Detroit Automakers Continue To Lag Behind Japanese

From paying more for labor to lacking manufacturing capability, Big 3 still rank behind Japanese.

According to a recent study by Harbour-Felax Group, the Big Three automakers, while having made improvements in manufacturing performance, are still behind major Japanese automakers Toyota, Honda and Nissan.

In 2005, Toyota had a $2,985 profit-per-vehicle advantage over GM in North America, and $2,165 and $1,570 over Ford and Chrysler, respectively. North American revenue per vehicle that year was $24,289 for the Japanese firms, and $21,597 for the domestic firms, the study said.

As a source for the disparity, the report points to the Detroit group’s dependence on discounted sales, particularly those to car rental agencies, as a means to boost factory output, straining revenue.

In terms of labor, Detroit firms provide more paid time off than the Japanese firms, resulting in a loss of $138 per vehicle. Restrictive work rules that define what each worker can and cannot do means more workers are needed to produce each vehicle. Programs that pay workers who have lost their jobs have cost between $99 to $197 for the Detroit automakers. In addition, health care benefits for active and retired workers are further reducing profits, the report notes. 

According to the study, the Detroit firms are behind the Japanese firms when it comes to manufacturing flexibility. Few plants can build more than one vehicle platform in the same body shop. That missing assembly flexibility is a problem for the Detroit automakers, which have historically based product development on unique platforms. Toyota has had an estimated $8 billion in savings over the last five years by using standardized commodity components.

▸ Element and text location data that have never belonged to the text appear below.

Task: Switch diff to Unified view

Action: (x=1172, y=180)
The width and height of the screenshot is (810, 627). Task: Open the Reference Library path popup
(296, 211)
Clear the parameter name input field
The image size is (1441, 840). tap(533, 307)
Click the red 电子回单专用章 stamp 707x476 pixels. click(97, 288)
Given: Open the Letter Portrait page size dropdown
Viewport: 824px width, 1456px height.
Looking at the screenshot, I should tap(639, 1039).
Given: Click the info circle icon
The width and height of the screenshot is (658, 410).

Based on the results of the study, most of the impact of changes from Detroit will fall to the suppliers. Some will succeed and obtain longer contracts, but with lower prices per unit. Others will face bankruptcy. Those that will be successful will have strong leadership, as well as strong manufacturing options and program management to rely on. While depreciation of the yen in 2006 will give $5.8 billion to the Japanese groups for product development and expansion, pressure on suppliers is expected to intensify as the Detroit firms struggle to regain their advantage.